*REQUIREMENT*: For every line in the records below that holds "傾聽民意深耕基層", make a copy.

Entries taken from a collection:
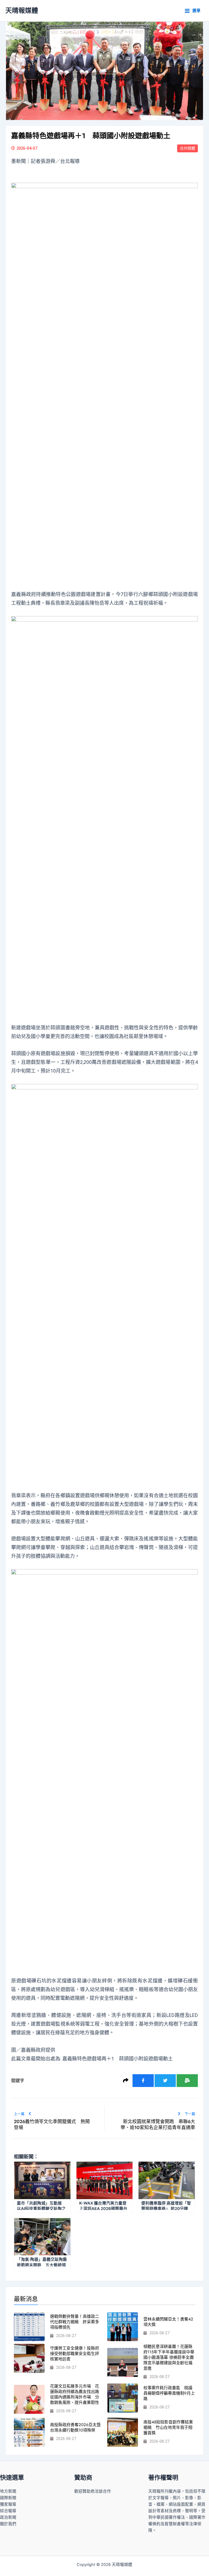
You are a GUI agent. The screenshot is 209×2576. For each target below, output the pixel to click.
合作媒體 (187, 148)
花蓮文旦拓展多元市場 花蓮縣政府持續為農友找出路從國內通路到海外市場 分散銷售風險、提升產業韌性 (74, 2394)
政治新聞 (8, 2517)
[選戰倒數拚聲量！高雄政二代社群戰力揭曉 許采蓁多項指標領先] (29, 2326)
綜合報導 (8, 2510)
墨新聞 (18, 161)
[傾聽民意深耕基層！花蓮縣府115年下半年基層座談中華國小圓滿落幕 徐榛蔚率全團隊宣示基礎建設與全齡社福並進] (122, 2362)
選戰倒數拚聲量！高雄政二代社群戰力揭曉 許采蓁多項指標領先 (74, 2321)
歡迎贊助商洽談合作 (92, 2491)
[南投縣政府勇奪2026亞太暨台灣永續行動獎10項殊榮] (29, 2432)
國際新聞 (8, 2497)
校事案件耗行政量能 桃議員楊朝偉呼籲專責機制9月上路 (169, 2393)
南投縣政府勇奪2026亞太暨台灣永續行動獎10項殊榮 (75, 2427)
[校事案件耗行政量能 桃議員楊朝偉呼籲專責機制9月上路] (122, 2398)
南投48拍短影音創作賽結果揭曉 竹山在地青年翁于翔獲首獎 (168, 2427)
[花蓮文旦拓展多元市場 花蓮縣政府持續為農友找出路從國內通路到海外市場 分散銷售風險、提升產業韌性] (29, 2399)
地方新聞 (8, 2491)
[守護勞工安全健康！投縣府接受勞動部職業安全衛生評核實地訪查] (29, 2358)
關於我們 (8, 2523)
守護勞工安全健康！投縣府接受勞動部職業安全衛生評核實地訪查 (74, 2353)
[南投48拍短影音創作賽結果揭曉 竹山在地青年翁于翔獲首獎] (122, 2432)
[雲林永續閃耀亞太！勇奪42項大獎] (122, 2326)
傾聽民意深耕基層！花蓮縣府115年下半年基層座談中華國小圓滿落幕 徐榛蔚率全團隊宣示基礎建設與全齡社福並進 (168, 2357)
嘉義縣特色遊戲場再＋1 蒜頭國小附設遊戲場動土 (117, 2058)
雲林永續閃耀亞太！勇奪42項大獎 (168, 2322)
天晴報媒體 (21, 10)
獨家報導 (8, 2504)
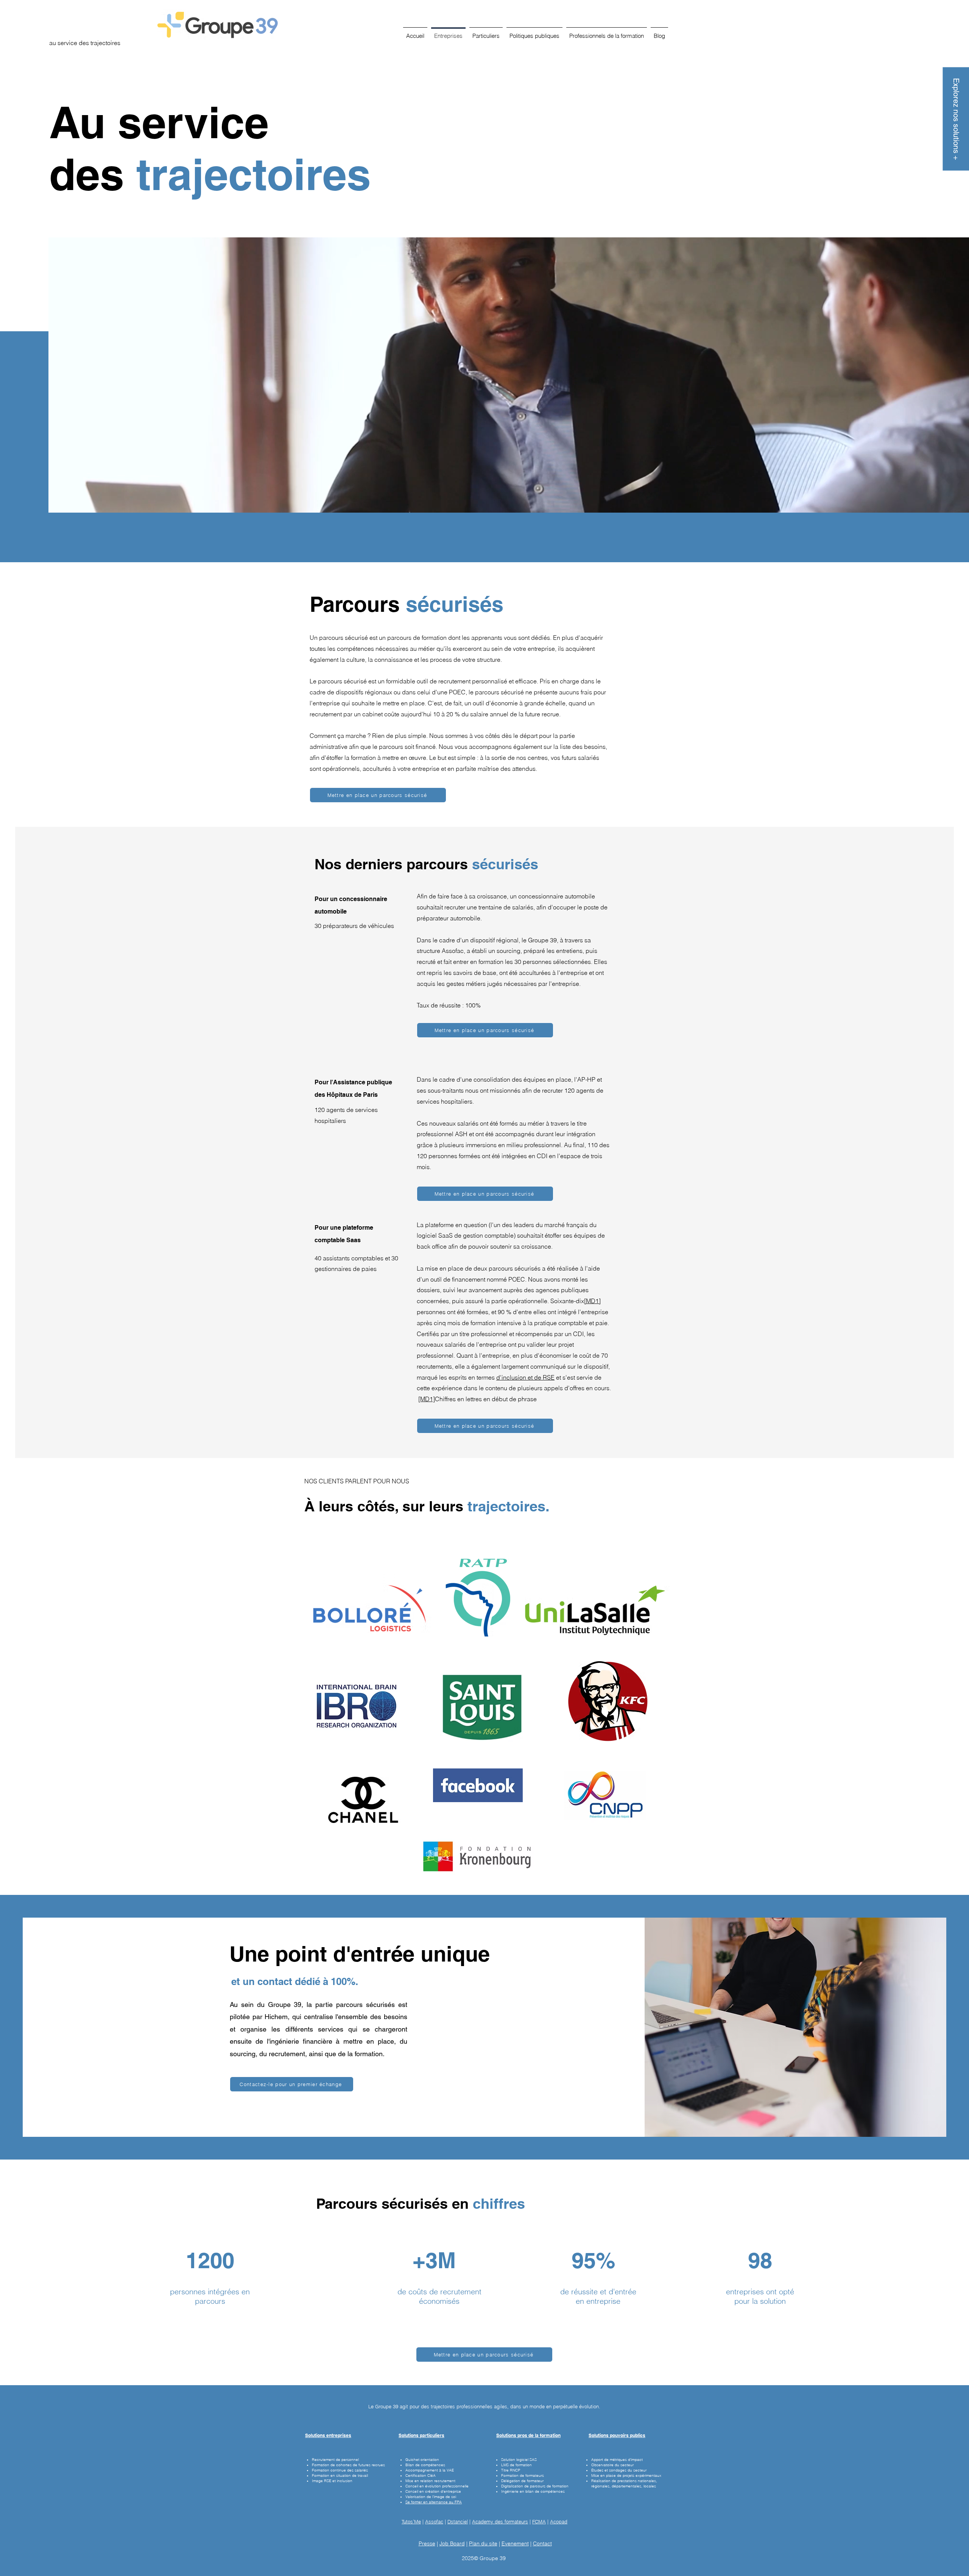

*OUTPUT OF THE TASK*:
[傾聽民意深耕基層！花蓮縣府115年下半年基層座談中華國小圓滿落幕 徐榛蔚率全團隊宣示基礎建設與全齡社福並進] (122, 2362)
傾聽民意深耕基層！花蓮縣府115年下半年基層座談中華國小圓滿落幕 徐榛蔚率全團隊宣示基礎建設與全齡社福並進 (168, 2357)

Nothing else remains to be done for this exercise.